The beliefs and practices of Christianity (of the time in question – that those beliefs and practices had been constantly evolving and changing was studiously avoided) defined “normal” religious beliefs and practices. This constituted its “regime of truth”, with its specific language, symbols, modes of reasoning and conclusions. It was the duty of those in power, of course, to ensure that deviant beliefs and practices were stamped out or at the very least, disapproved. There are, then the ‘disciplinary” regime that is put into place to ensure “normal” behaviour.

We are now in a position to appreciate why, for instance, the British authorities in British Guiana prohibited between 1838 and 1957, the Hindu practice of cremating their dead. Their belief that the human body had no permanent nexus with an eternal soul and could thus be hygienically and inexpensively burnt was obviously “madness” since it was self-evident that there was going to be a day when all bodies would be resurrected to be reunited with their souls. Cremation, unlike burial (never mind its ensuing decay) would evidently hinder the latter process. The law prohibiting cremation was enacted and enforced and burial was compelled: the indentureds imitated the “normal” funerary patterns of the Christianised Creoles down to the institution of the “wake”.
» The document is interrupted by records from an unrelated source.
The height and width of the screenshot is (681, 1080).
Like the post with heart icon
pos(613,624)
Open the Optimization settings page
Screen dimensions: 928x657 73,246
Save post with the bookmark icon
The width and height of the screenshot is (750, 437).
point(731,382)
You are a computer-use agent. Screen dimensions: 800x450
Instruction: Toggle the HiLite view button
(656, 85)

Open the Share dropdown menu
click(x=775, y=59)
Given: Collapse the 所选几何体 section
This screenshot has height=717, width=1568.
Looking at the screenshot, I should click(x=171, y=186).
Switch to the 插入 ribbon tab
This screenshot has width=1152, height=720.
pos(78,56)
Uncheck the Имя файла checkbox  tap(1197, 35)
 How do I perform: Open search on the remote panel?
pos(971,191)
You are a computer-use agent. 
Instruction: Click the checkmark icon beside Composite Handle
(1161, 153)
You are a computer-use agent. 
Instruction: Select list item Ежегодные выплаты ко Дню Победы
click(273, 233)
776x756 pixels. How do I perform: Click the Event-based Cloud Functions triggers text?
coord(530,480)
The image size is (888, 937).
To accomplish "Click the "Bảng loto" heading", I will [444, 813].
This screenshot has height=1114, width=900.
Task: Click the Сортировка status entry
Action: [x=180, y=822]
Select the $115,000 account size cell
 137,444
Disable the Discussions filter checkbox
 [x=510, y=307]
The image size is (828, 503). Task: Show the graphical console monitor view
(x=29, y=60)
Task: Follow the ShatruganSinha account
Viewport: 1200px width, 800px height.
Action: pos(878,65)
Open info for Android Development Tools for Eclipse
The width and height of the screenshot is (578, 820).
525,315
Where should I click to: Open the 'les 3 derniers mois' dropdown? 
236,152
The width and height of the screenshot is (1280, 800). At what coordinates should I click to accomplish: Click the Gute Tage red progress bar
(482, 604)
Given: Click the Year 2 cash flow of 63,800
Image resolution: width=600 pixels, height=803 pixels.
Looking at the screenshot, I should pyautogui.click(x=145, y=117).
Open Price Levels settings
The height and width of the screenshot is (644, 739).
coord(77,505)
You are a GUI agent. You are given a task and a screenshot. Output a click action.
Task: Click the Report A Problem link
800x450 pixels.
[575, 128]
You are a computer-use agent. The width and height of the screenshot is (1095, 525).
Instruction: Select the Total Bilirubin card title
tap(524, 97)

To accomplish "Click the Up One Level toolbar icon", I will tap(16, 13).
Even when the disciplinary regime might have been intended to facilitate the maximisation of labour on the plantations and not necessarily to eradicate ‘deviant religious” behaviour, it produced changes in the “way of life” that was Hinduism. The immigrant was given one day a week off – but this day, Sunday, was not of his choosing – it was to facilitate Christian Church attendance. Back in India, the immigrant knew of temples as places that would be visited on special occasions to make offerings to the deities. Dharmic observances might necessitate a visit to the local mandir but more likely was conducted in front of a makeshift shrine in the home.

The six-day workweek and the dawn to dusk workday– not to mention the lack of privacy in the logees -in Guyana impacted all of that. Hindus eventually started to construct Mandirs – initially shrines, such as the Shivalas they had in village India – where individual worship could be performed but very soon these were converted to larger structures for Sunday congregational worship a la Christianity. The Purohit, who would have gone to the home of the devotee to conduct the periodic ritual (pujas), because each Hindu had his/her unique conception of the Divine, now became a “priest” or “Pandit” that led congregations in Sunday “services”. The philosophy behind the practices such as Shivratri were gradually degutted.

From the standpoint of the dominant Christian “beliefs” in Guyana, the festival is not even seen as worthy of comment. Only this newspaper reported on the event that was observed all across Guyana.